> Task statement
For the data that follows, print the line with "You are a GUI", the line with "This screenshot has height=546, width=970.", and all lines between them, exactly as they stand. Omit pictures and add nothing.

> Data extracts

____________

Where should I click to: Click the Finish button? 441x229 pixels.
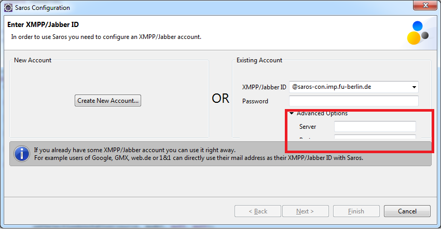pyautogui.click(x=355, y=211)
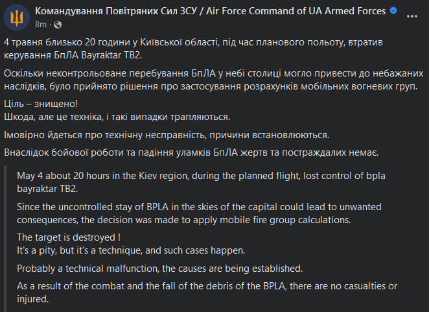Open the Air Force Command page name link
This screenshot has height=312, width=429.
click(x=210, y=11)
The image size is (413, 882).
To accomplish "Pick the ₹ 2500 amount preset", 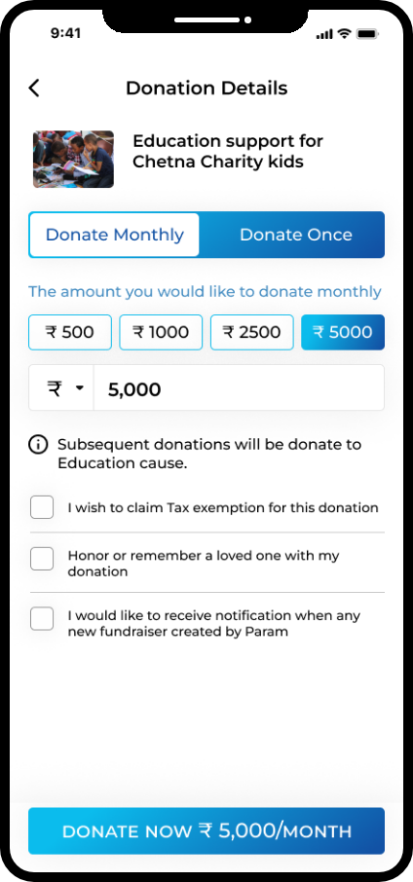I will [x=252, y=332].
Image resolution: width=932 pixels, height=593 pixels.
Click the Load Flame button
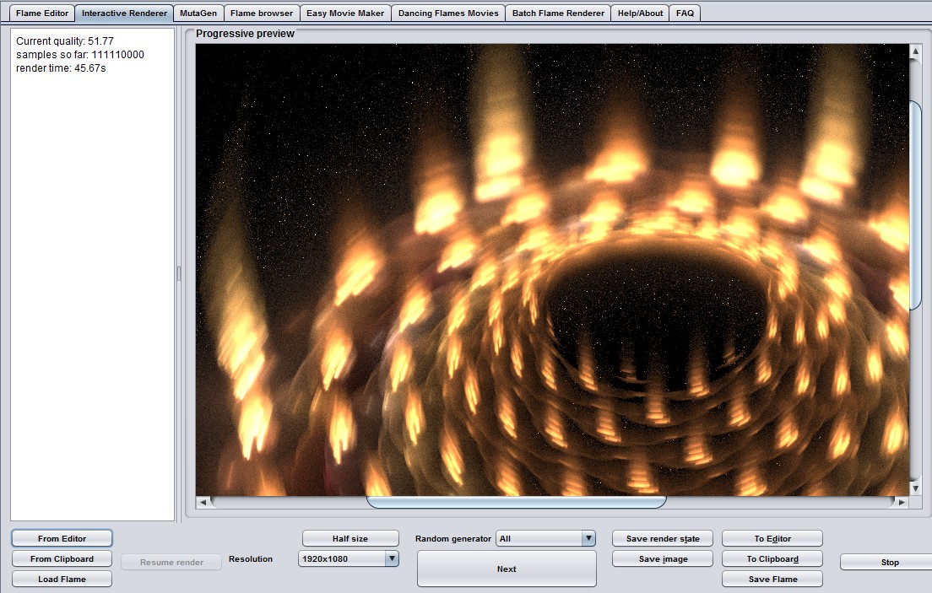click(x=62, y=579)
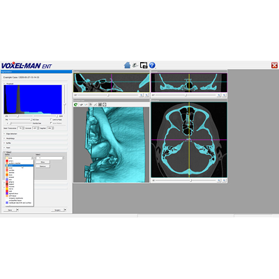Zoom out on the coronal slice view

click(224, 96)
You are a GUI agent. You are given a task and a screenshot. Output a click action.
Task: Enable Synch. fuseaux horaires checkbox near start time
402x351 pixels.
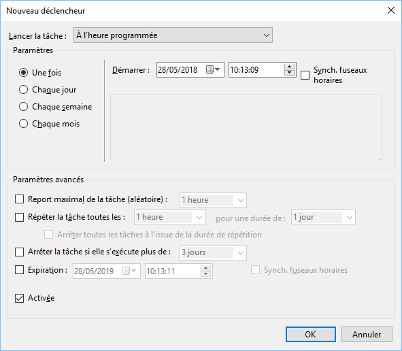coord(305,75)
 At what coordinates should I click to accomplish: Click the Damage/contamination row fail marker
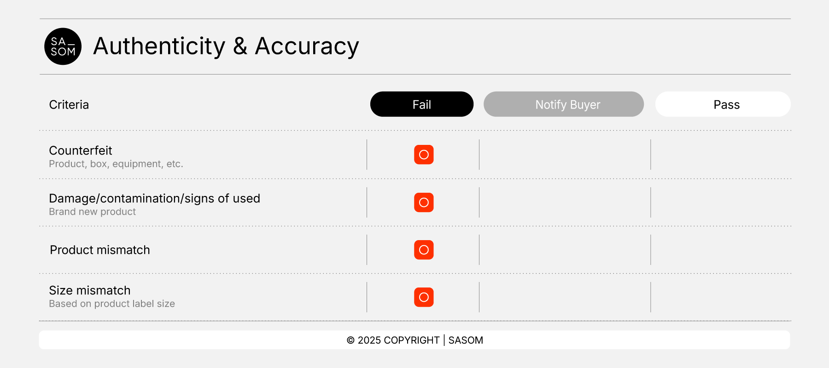(x=424, y=202)
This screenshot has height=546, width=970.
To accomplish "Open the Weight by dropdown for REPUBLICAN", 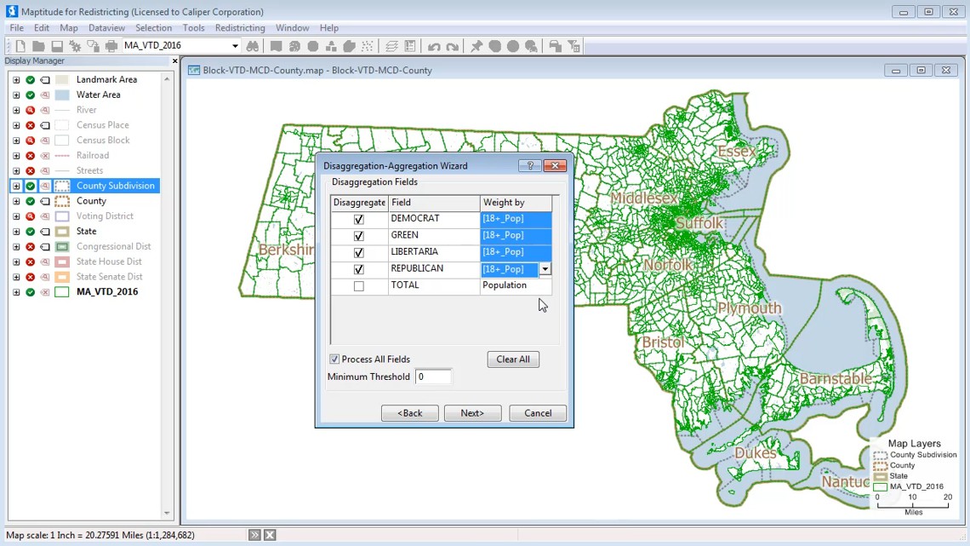I will [x=545, y=268].
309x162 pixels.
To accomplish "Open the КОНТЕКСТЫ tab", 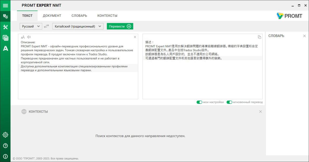I will (x=107, y=16).
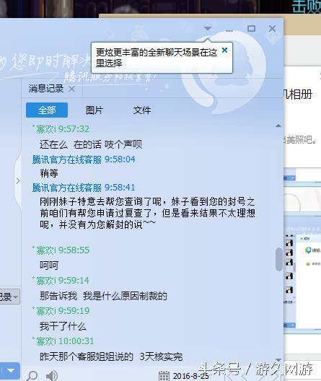Click the scroll up arrow of message list
This screenshot has height=381, width=321.
pyautogui.click(x=278, y=126)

____________

> Response area
You are a GUI agent. You are given a task and a screenshot. Output a click action.
Task: Enable Synch. fuseaux horaires checkbox near start time
402x351 pixels.
coord(305,75)
 At what coordinates should I click to accomplish: Click the Damage/contamination row fail marker
(x=424, y=202)
This screenshot has height=546, width=970.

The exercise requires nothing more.